(Pixel coordinate grounding data)
=-=-=-=-=

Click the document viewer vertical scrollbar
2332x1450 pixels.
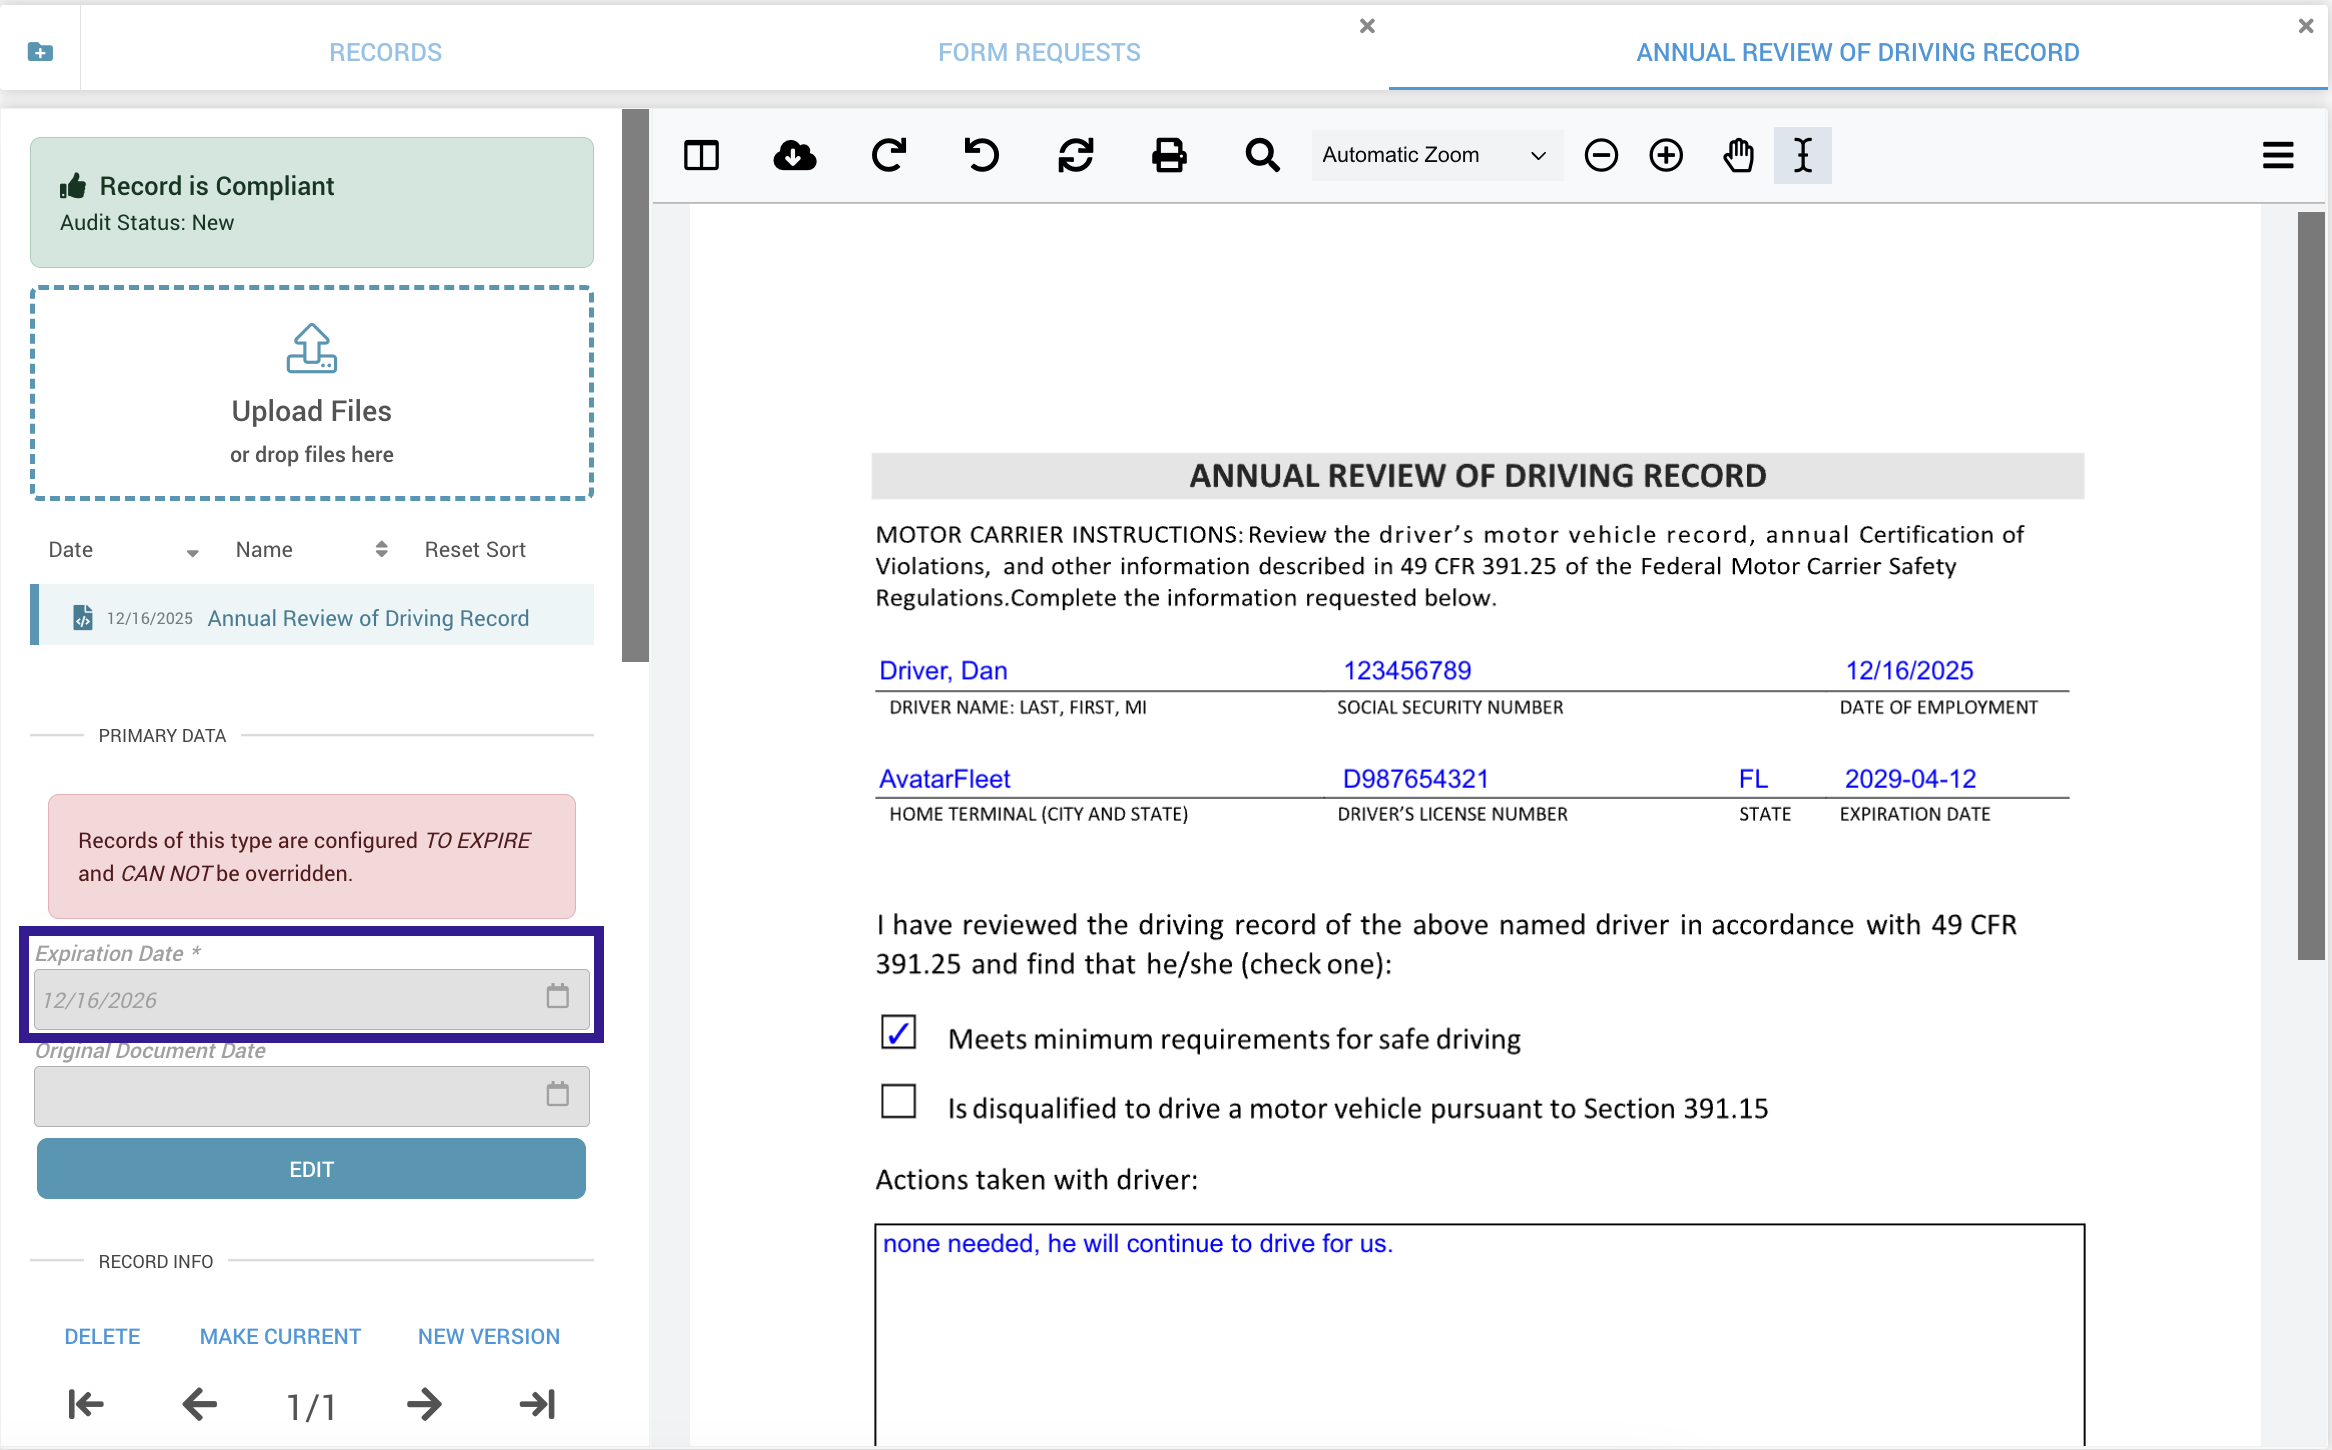pos(2310,585)
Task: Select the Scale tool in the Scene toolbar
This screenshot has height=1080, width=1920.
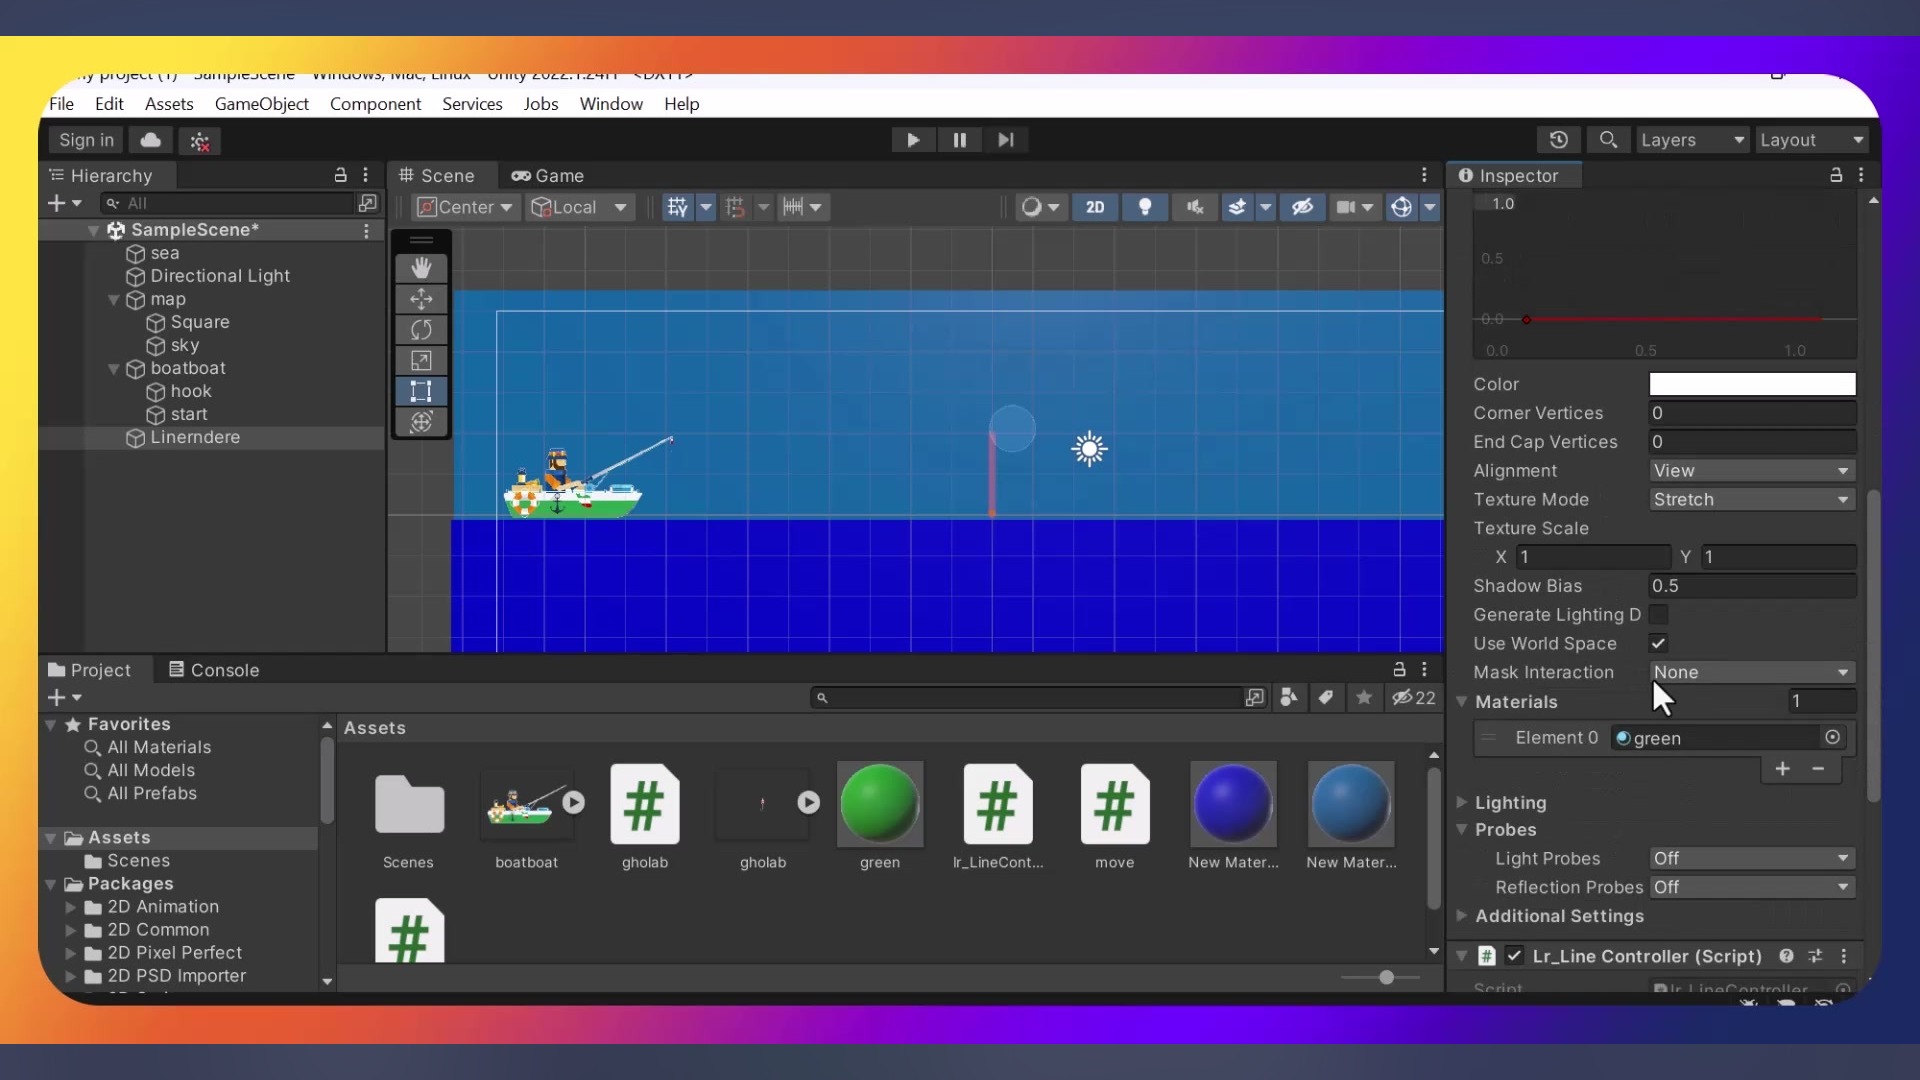Action: [421, 361]
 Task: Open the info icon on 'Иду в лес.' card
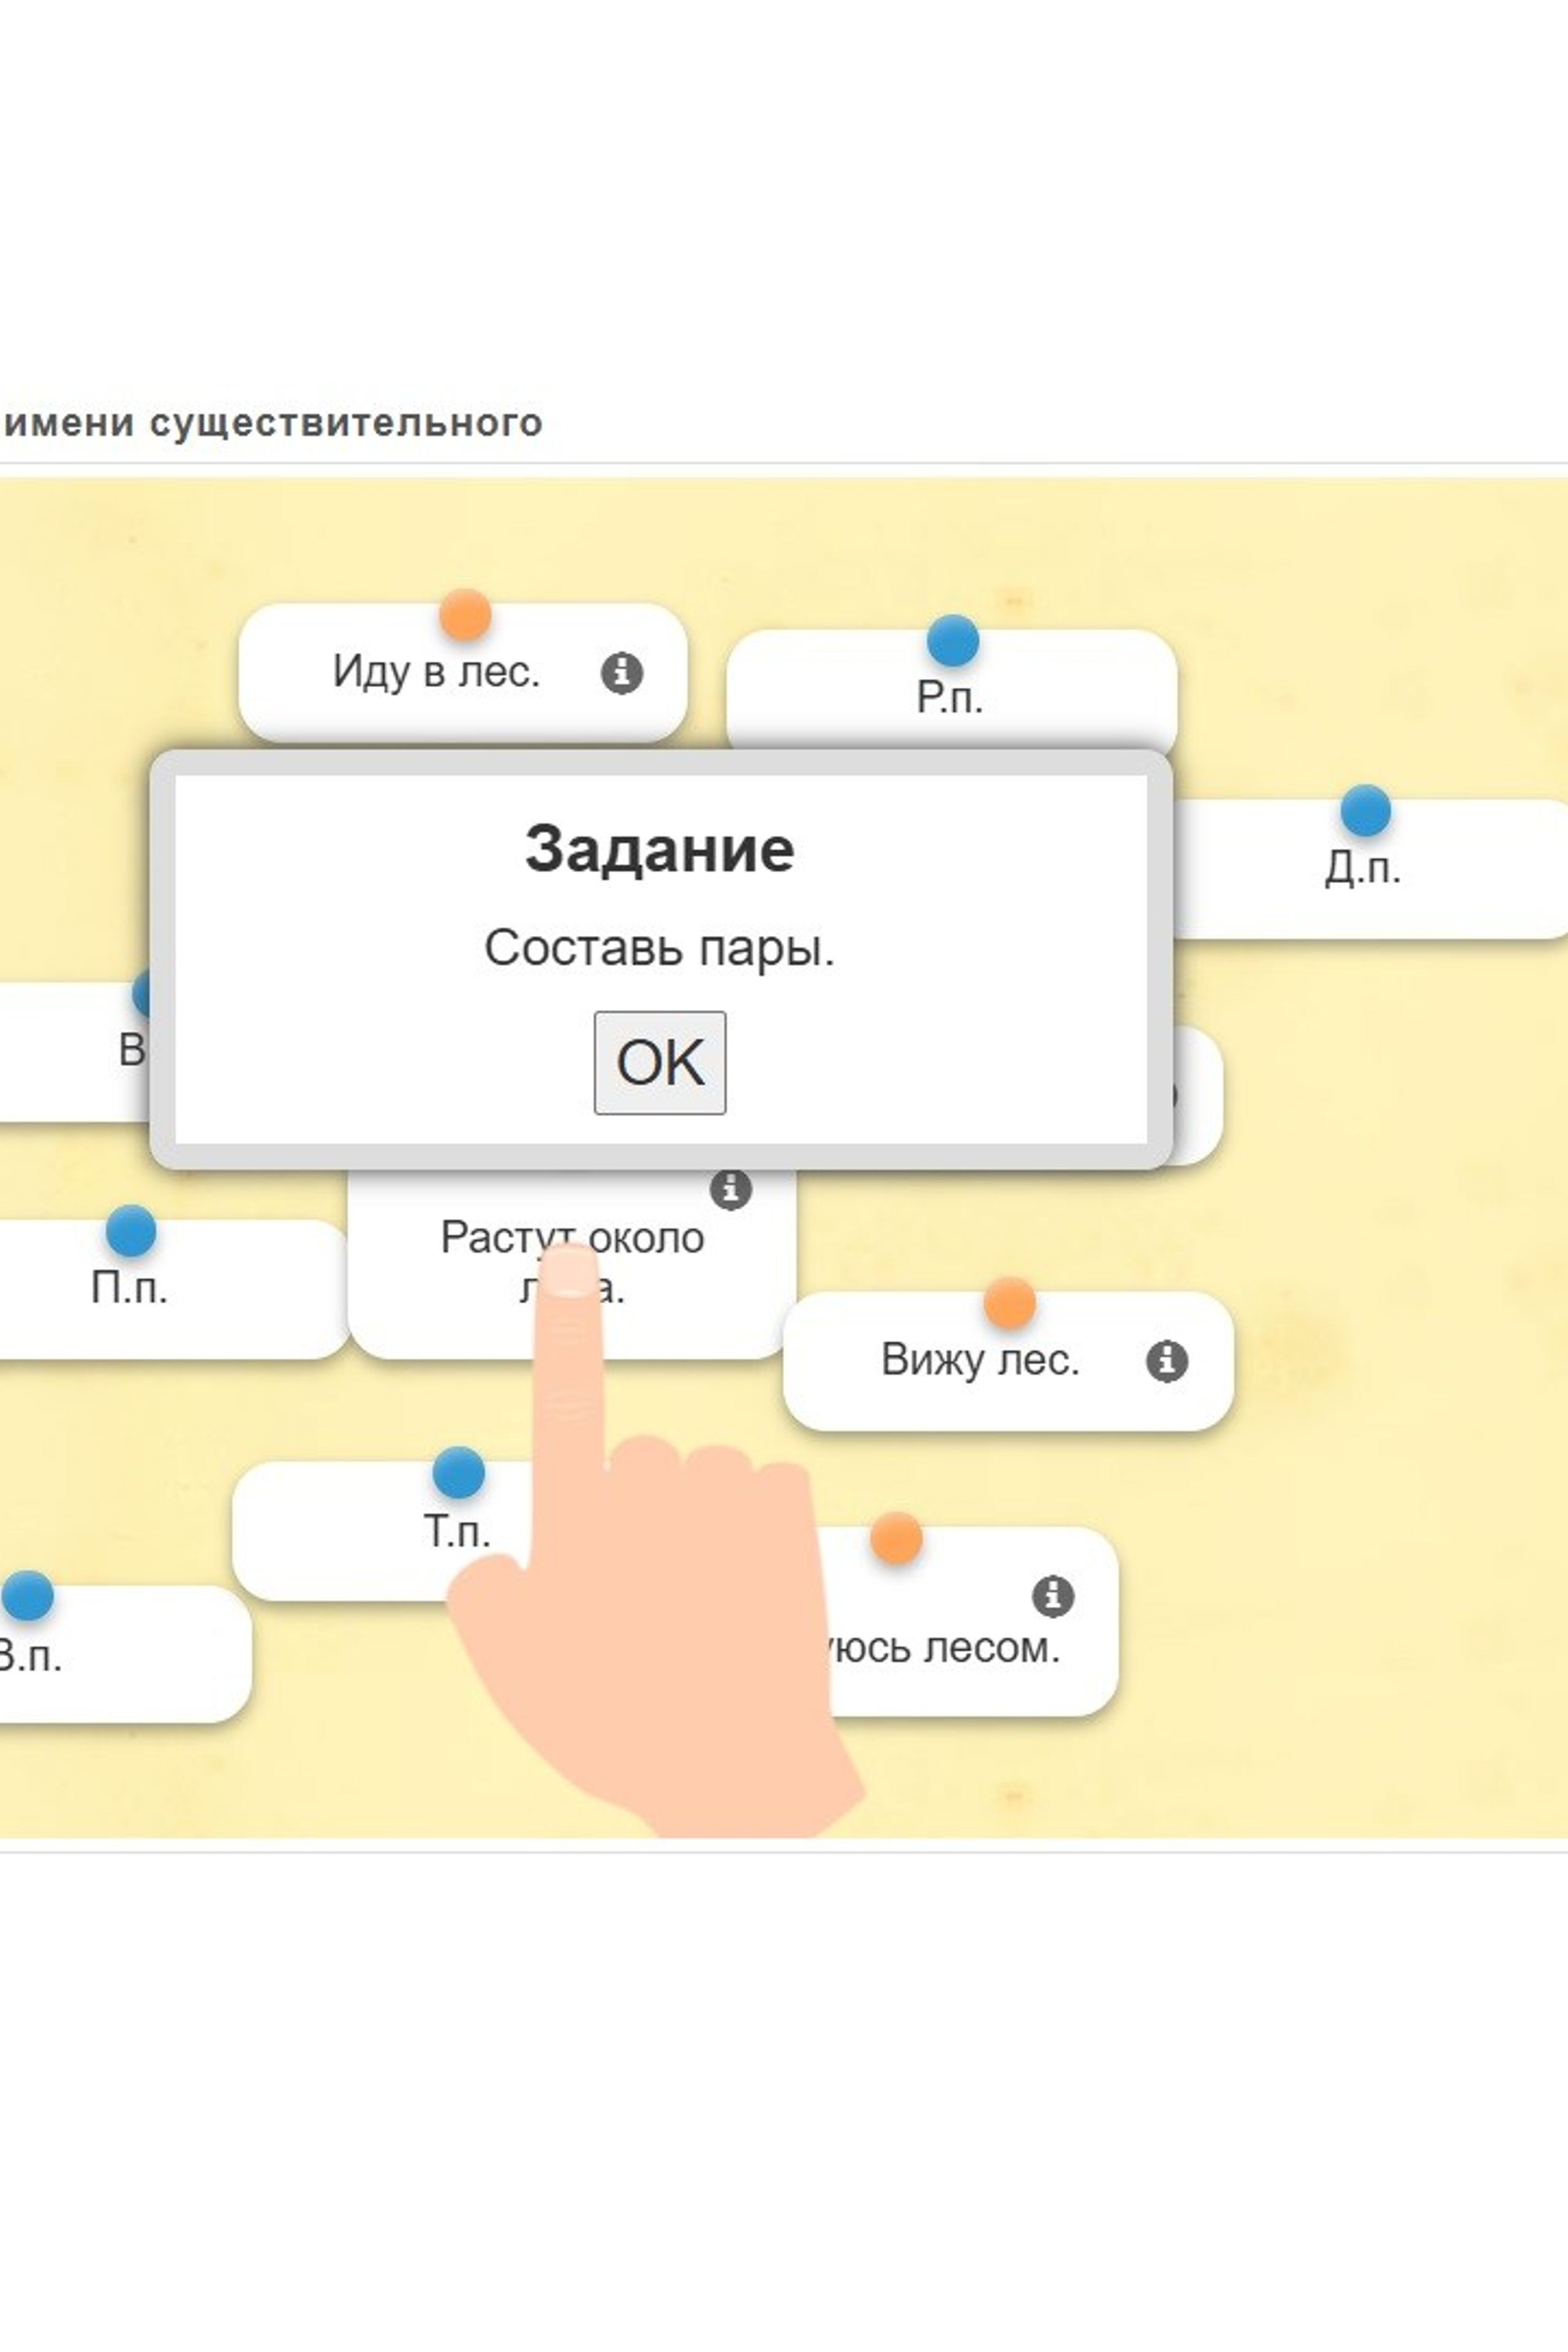tap(621, 672)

=-=-=-=-=

Retype only the lines above from the one with "2332x1450 pixels." through the last, both ends included, keeping every picture out of the copy.

_Result below_
2332x1450 pixels.
pos(2310,585)
Task: Select the Scale tool in the Scene toolbar
This screenshot has height=1080, width=1920.
Action: [421, 361]
 Task: Open the info icon on 'Иду в лес.' card
tap(621, 672)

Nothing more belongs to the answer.